▶ **EXERCISE AIM**:
Leave out every picture, and restate word for word only the lines from the one containing "Where should I" through the end of the material.

▶ **DATA SHOWN**:
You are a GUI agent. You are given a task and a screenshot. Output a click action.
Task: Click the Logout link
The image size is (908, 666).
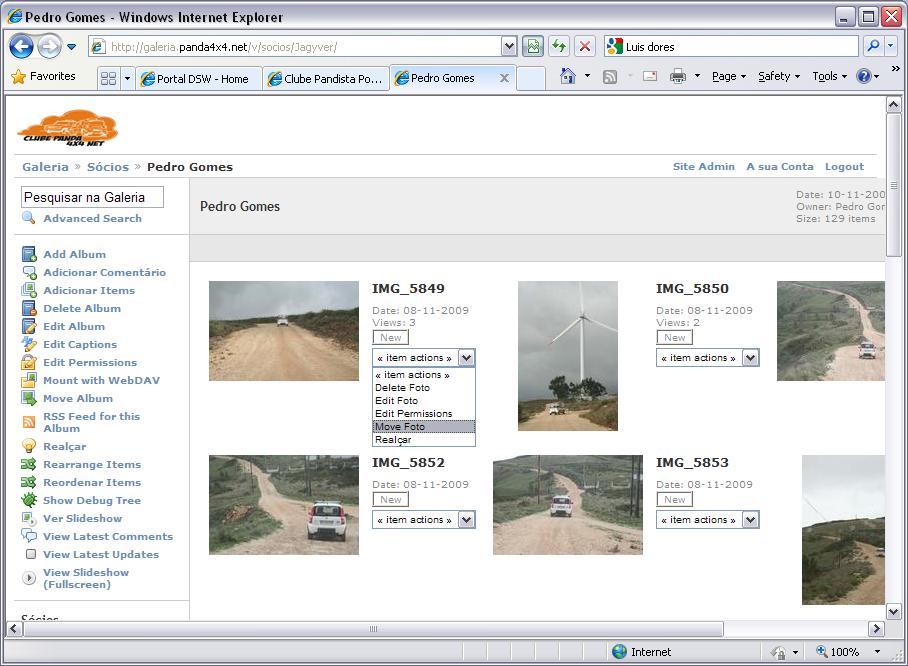point(844,166)
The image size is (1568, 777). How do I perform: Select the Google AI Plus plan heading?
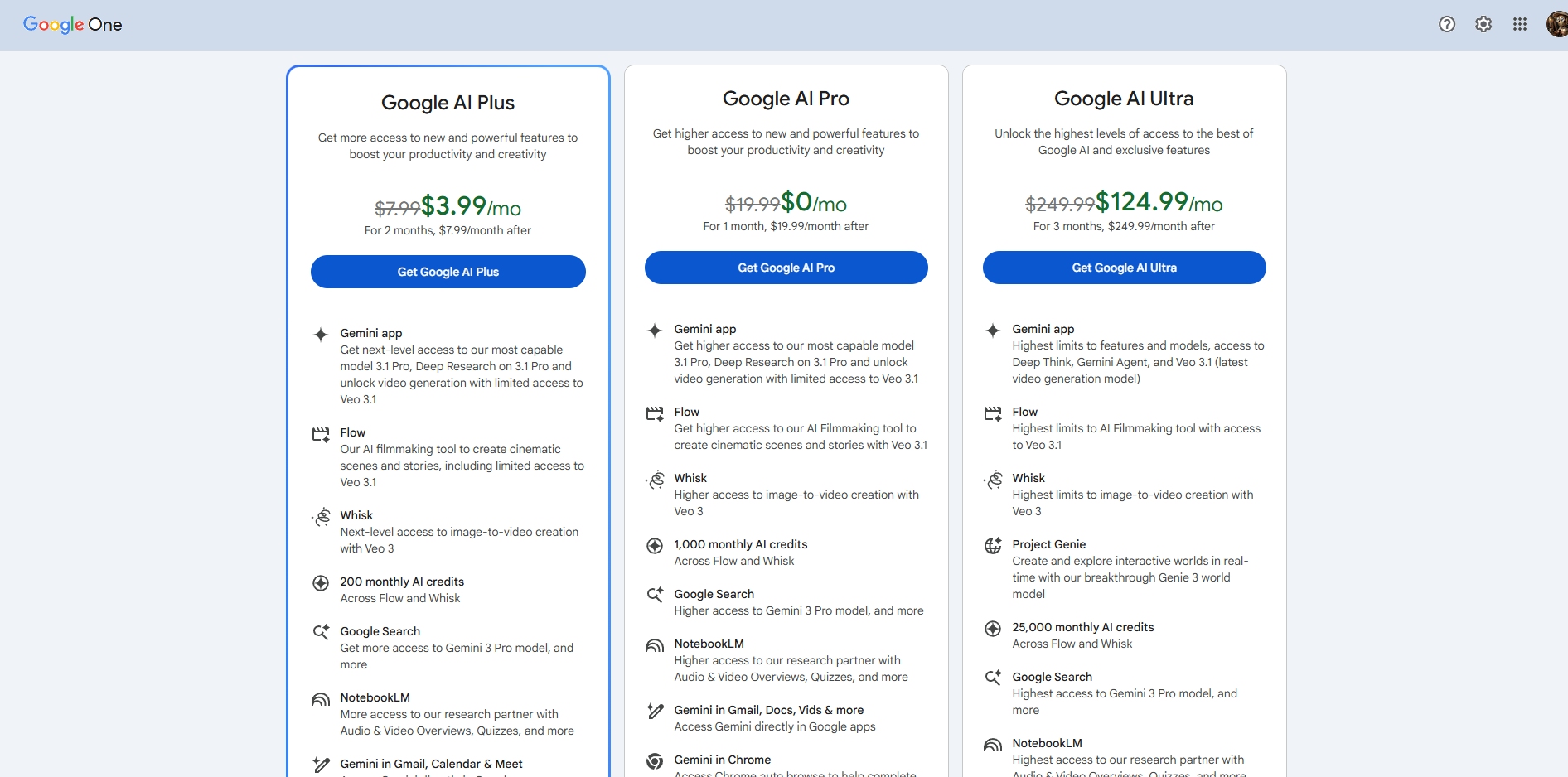pos(448,103)
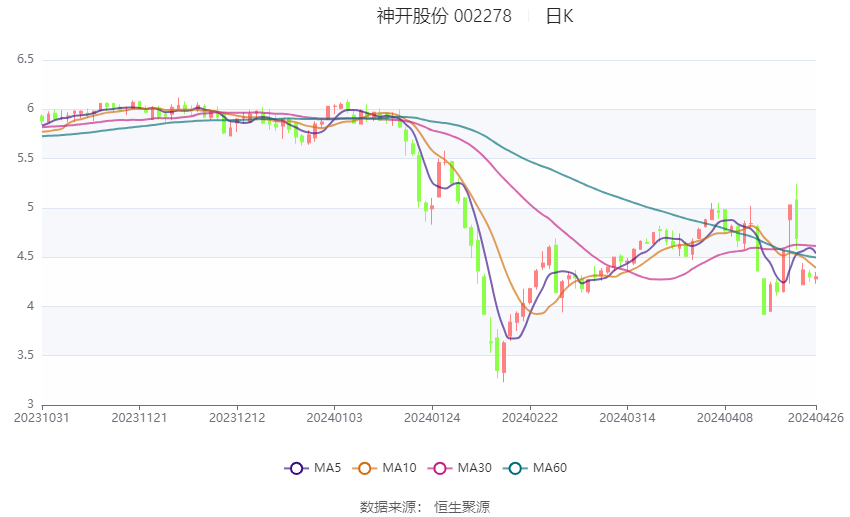850x517 pixels.
Task: Click the 20240124 x-axis date label
Action: 432,417
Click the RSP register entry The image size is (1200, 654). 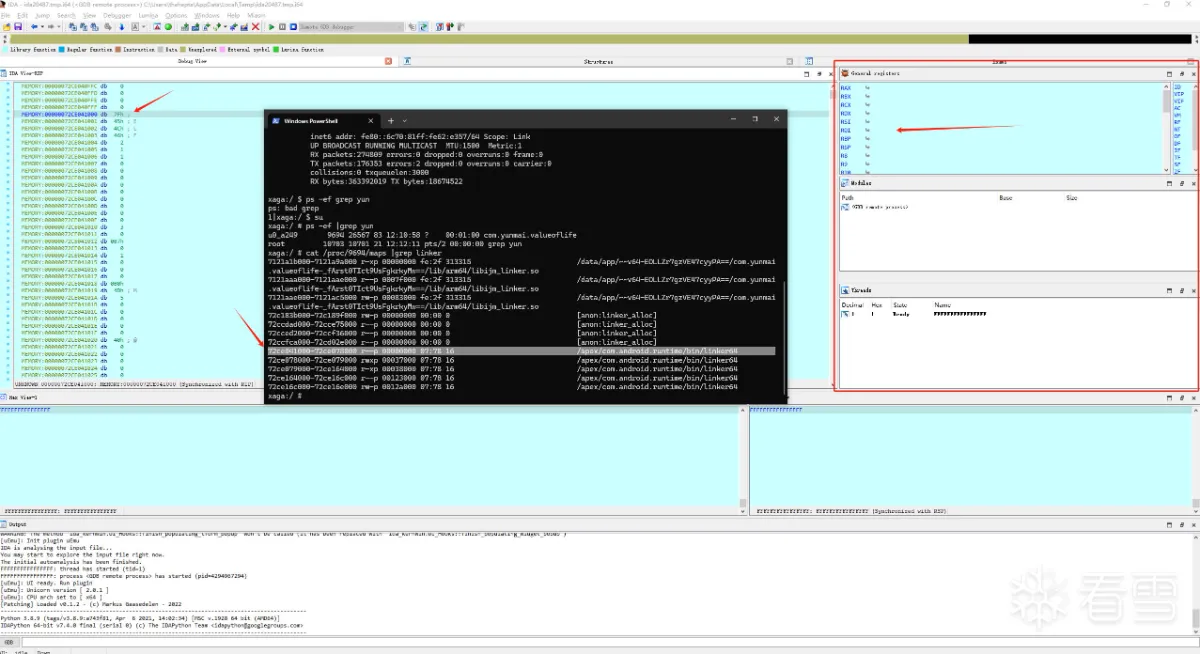click(x=846, y=147)
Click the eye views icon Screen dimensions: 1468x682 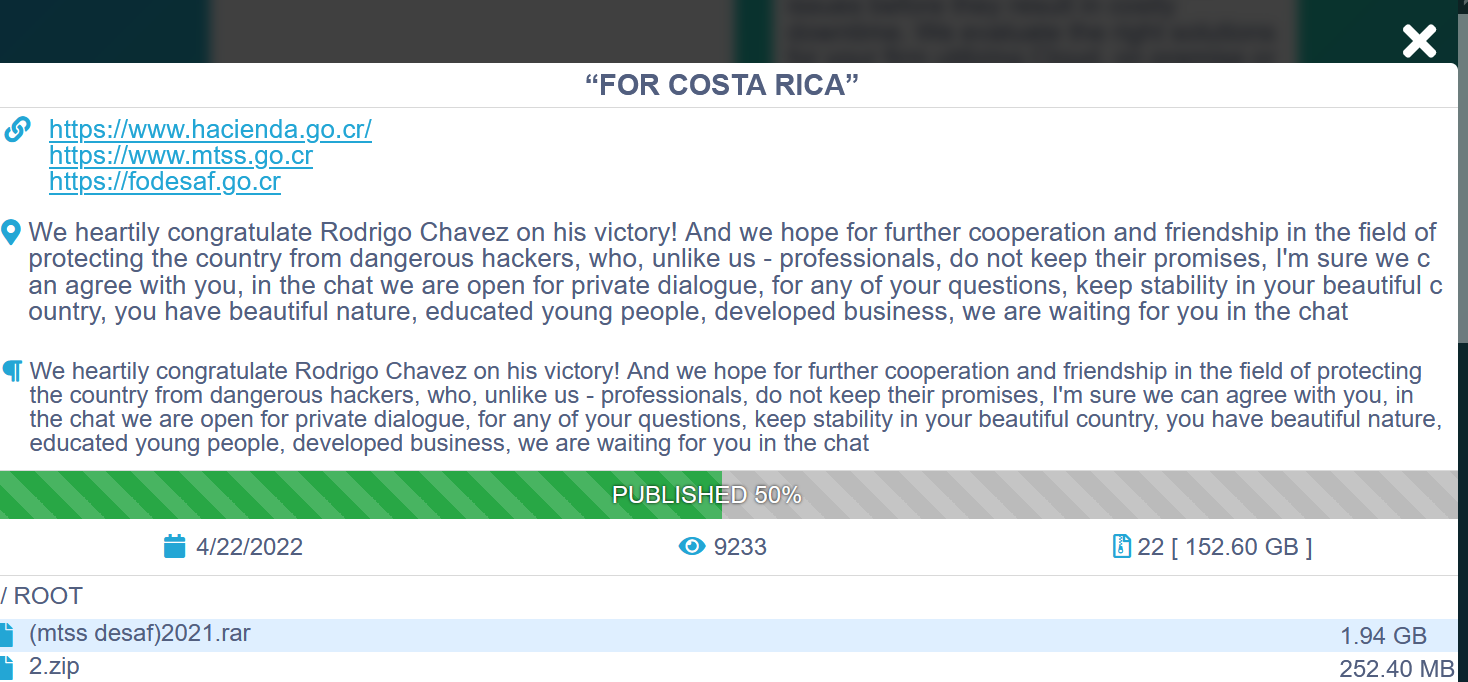click(692, 546)
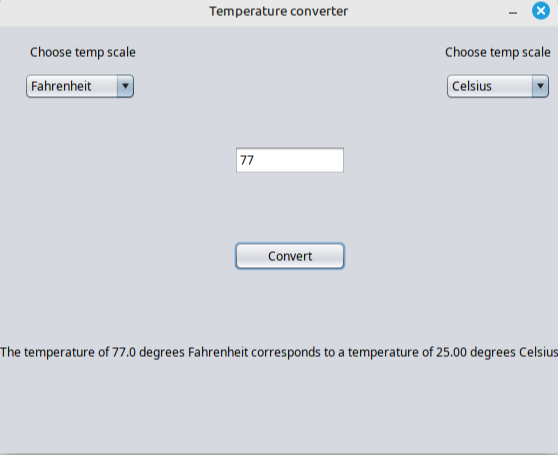Open the target scale combo box showing Celsius
The height and width of the screenshot is (455, 558).
pos(498,86)
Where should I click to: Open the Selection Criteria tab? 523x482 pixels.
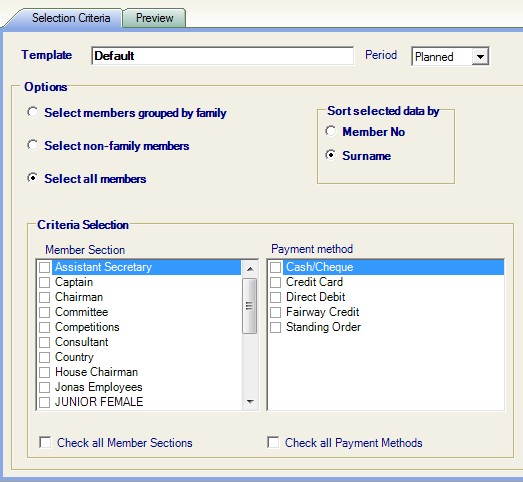pyautogui.click(x=71, y=18)
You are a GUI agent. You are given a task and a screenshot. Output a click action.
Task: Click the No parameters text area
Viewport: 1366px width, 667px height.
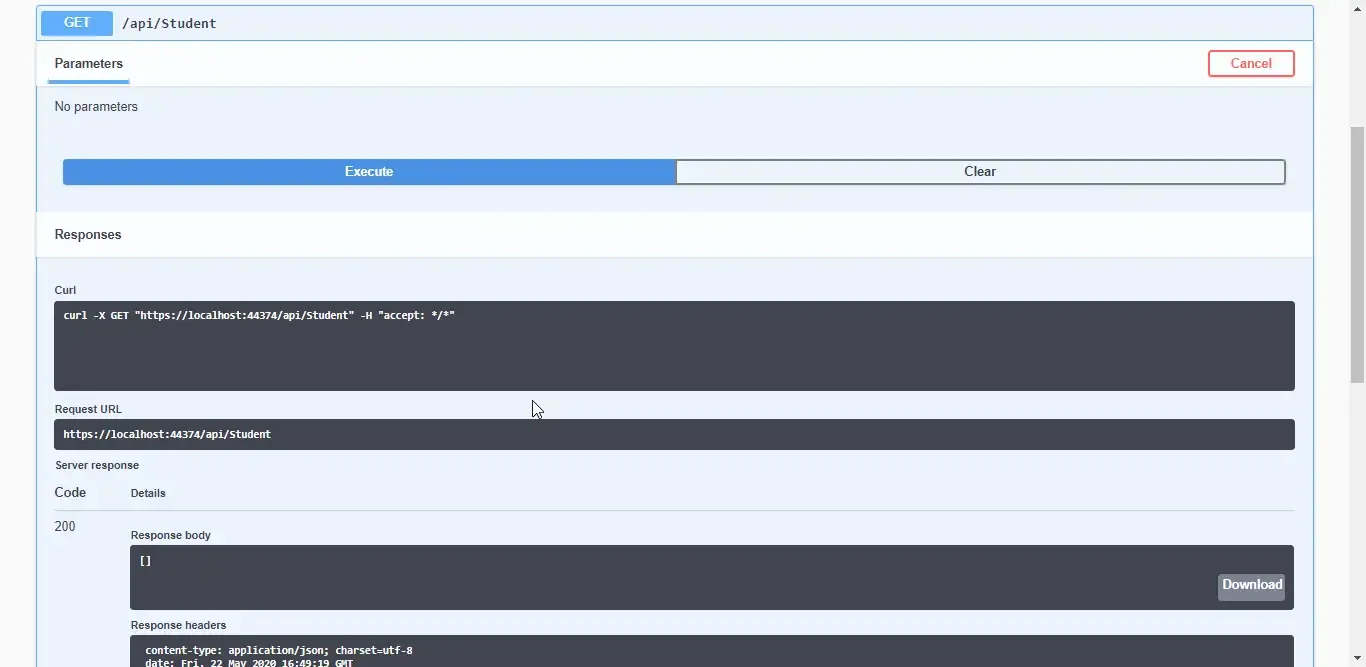pos(96,106)
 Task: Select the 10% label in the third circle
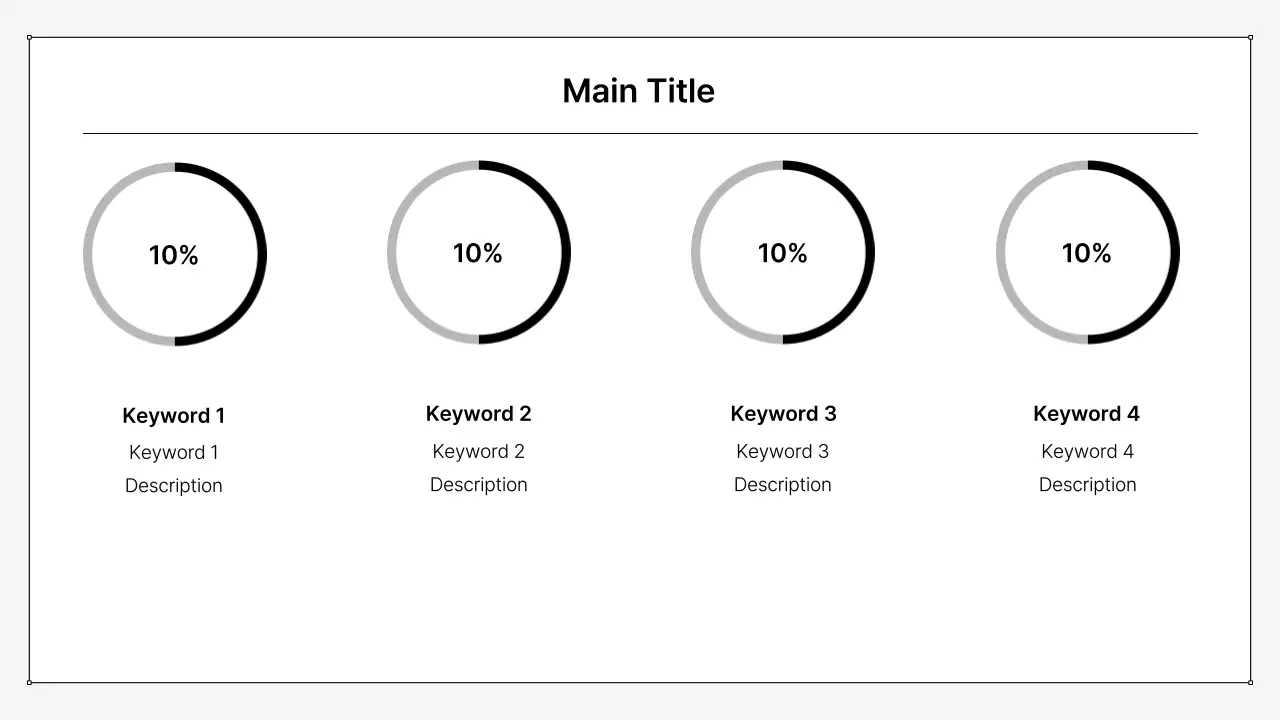[783, 253]
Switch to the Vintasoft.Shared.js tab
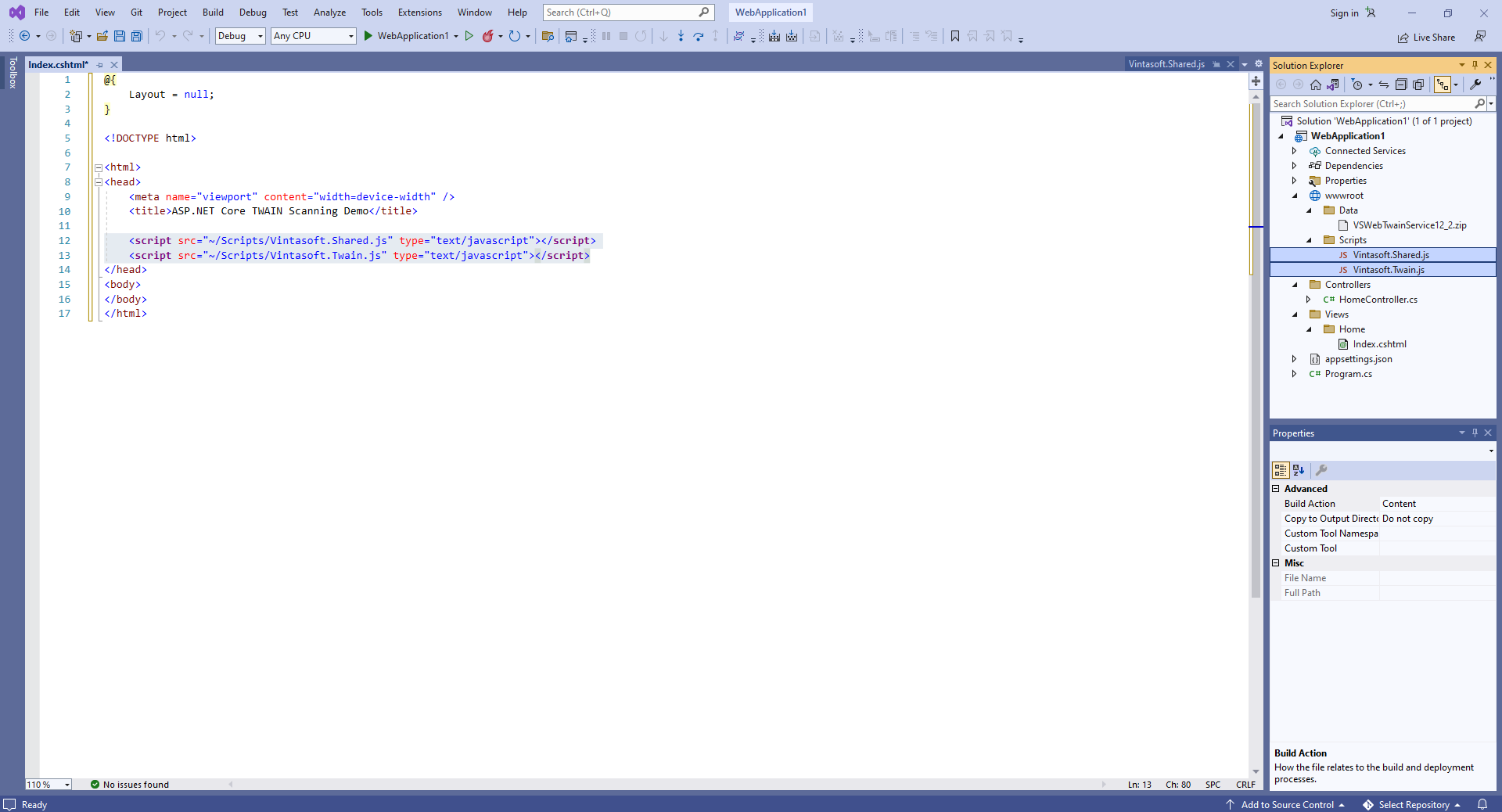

▶ **TASK OUTPUT**:
Where should I click to: Open the Selection Criteria tab? 523x482 pixels.
pyautogui.click(x=71, y=18)
You are a GUI agent. You are given a task and a screenshot. Output a click action.
Task: Click the No parameters text area
Viewport: 1366px width, 667px height.
pos(96,106)
 Task: Select the 10% label in the third circle
[783, 253]
Switch to the Vintasoft.Shared.js tab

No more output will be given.